One major disappointment was the rejection of the Eighth Symphony by Hermann Levi in 1887. Levi had been one of Bruckner's most active and devoted supporters; among other things he arranged for the dedication of the Seventh Symphony – which he had conducted so successfully – to King Ludwig II of Bavaria. Bruckner's hopes for a Munich première of his new symphony were dashed when the conductor declined on the grounds that he did not understand the work. There is no truth in the story that Levi did not have the courage to tell the composer and asked Franz Schalk to inform Bruckner of his decision. Levi conveyed the news himself in what must have been a difficult letter to write on 7 October 1887. Bruckner recomposed the symphony between 1887 and 1890.

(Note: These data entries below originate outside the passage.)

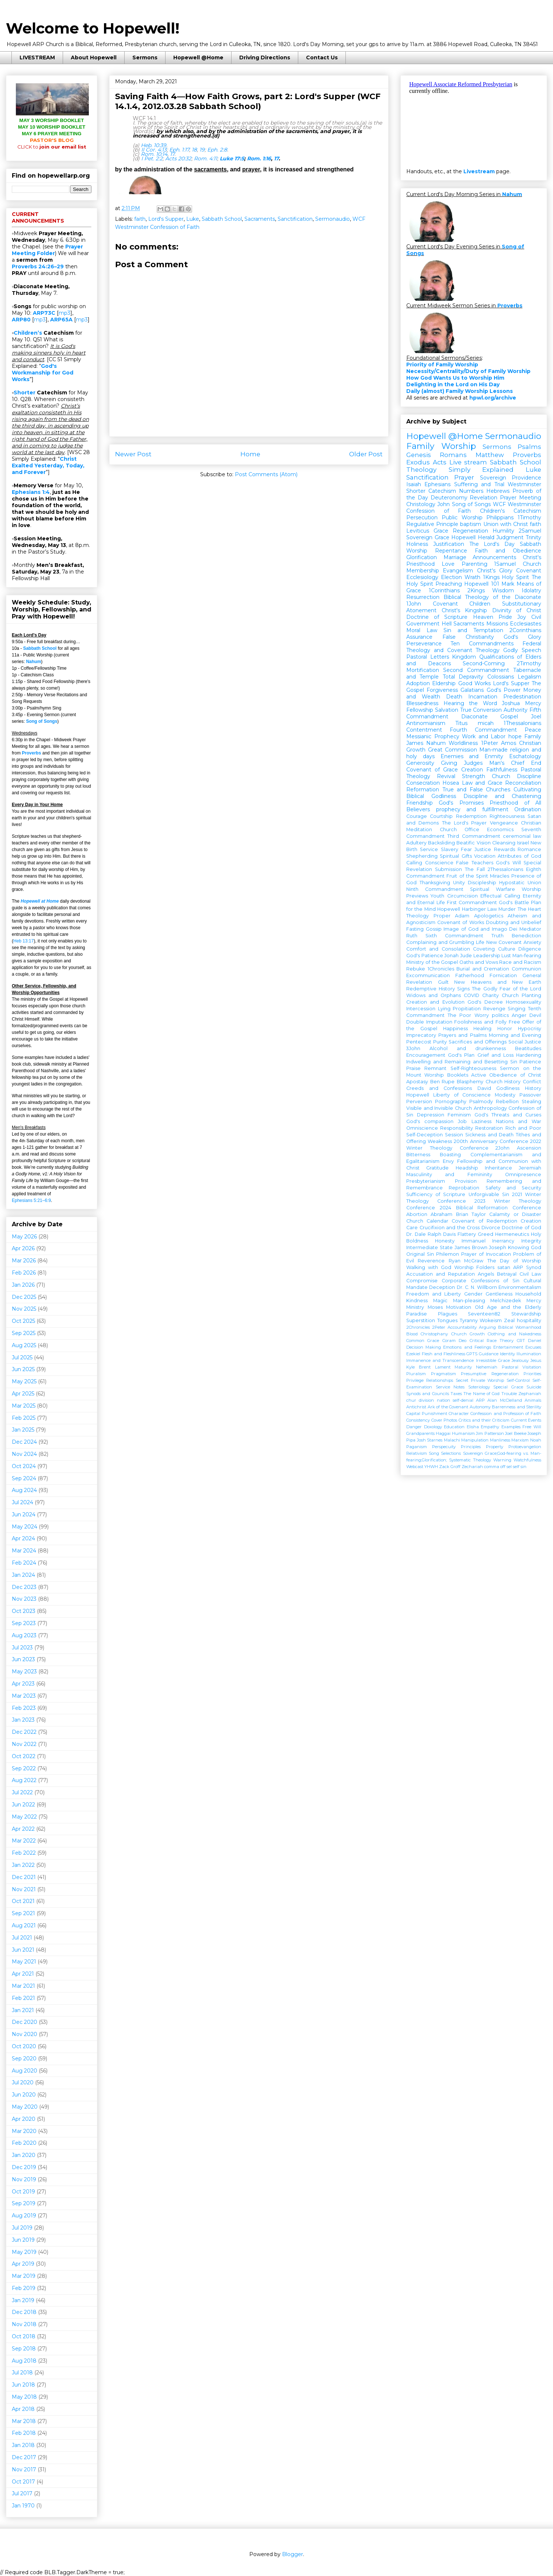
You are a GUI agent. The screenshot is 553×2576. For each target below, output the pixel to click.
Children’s (28, 333)
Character (459, 1413)
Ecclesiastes (525, 623)
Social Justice (524, 1042)
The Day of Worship (514, 1260)
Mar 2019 (23, 2276)
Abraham (441, 1214)
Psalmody (481, 1101)
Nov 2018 (24, 2324)
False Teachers (474, 862)
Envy (448, 1161)
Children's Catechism (511, 511)
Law (492, 909)
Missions (497, 623)
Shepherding (422, 856)
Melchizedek (505, 1300)
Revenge (494, 1008)
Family (532, 736)
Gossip (434, 929)
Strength (473, 776)
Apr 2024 (23, 1538)
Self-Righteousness (473, 1068)
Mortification (422, 670)
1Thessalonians (522, 723)
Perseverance (424, 643)
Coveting (484, 949)
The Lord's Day (492, 544)
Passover (530, 1095)
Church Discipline (516, 776)
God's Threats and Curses (508, 1115)
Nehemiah (486, 1367)
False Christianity (468, 637)
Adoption (418, 683)
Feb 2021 (23, 1998)
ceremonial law (522, 836)
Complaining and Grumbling (440, 942)
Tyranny (469, 1320)
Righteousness (507, 816)
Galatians (472, 690)
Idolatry (531, 590)
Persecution (422, 517)
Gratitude (437, 1168)
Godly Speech (522, 650)
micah (486, 723)
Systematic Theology (470, 1460)
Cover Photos (444, 1420)
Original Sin (420, 1254)
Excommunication (428, 975)
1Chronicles (441, 969)
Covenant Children (462, 603)
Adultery (416, 843)
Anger (519, 1015)
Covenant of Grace (432, 769)
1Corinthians (444, 590)
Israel (523, 843)
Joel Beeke (515, 1433)
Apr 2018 (23, 2409)
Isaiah (413, 484)
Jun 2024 (23, 1514)
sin (523, 1466)
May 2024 (24, 1526)
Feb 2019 (23, 2288)
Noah (535, 1440)
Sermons (144, 57)
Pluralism (416, 1373)
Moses (435, 1307)
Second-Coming (484, 663)
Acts (439, 462)
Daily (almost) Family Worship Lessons (459, 391)
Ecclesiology (422, 577)
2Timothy (529, 663)
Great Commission (452, 749)
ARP (480, 1400)
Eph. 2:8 (217, 149)
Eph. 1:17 (179, 149)
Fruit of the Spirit (467, 876)
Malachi (452, 1440)
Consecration (423, 783)
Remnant (435, 1068)
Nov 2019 (24, 2179)
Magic (440, 1300)
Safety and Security (514, 1188)
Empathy (490, 1426)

His final burst of compositional energy was focussed on the Ninth Symphony, which he had begun in 1887. He broke off in 1892 to compose his last motet, Vexilla regis (wab51), Das deutsche Lied (wab63) and Psalm cl (wab38), and completed Helgoland (wab71) in August 1893. He finished the first movement of the Ninth on 14 October 1892, the Scherzo on 15 February 1894 and the Adagio in November the same year. In 1895 he was given a small apartment in the Belvedere Palace, where he spent his remaining days wrestling with the finale. His maid reported that he was still trying to complete it on the day he died (11 October 1896).

In 1891 he had suffered a stomach disorder, the first in a series of debilitating ailments which, with few respites, rendered the last years of his life a constant struggle. By 1894 it was almost impossible for him to play the organ because of swelling in his feet; in April that year he was too ill to travel to Graz to hear the long-awaited first performance of the Fifth Symphony conducted by his pupil Franz Schalk. His lifelong religious fervour manifested itself at the end in the dedication of the Ninth Symphony to ‘Almighty God’ as well as in a regimen of prayer carefully recorded in his diaries. His funeral took place in the Karlskirche on 14 October and the following day, in accordance with his will, his remains were placed in the crypt under the great organ in St Florian. Thousands attended the procession to the Westbahnhof, among them Brahms, himself extremely ill, with whom something of a reconciliation had been effected after years of rivalry. At the entombment ceremony the organist Josef Gruber improvised on themes from Parsifal.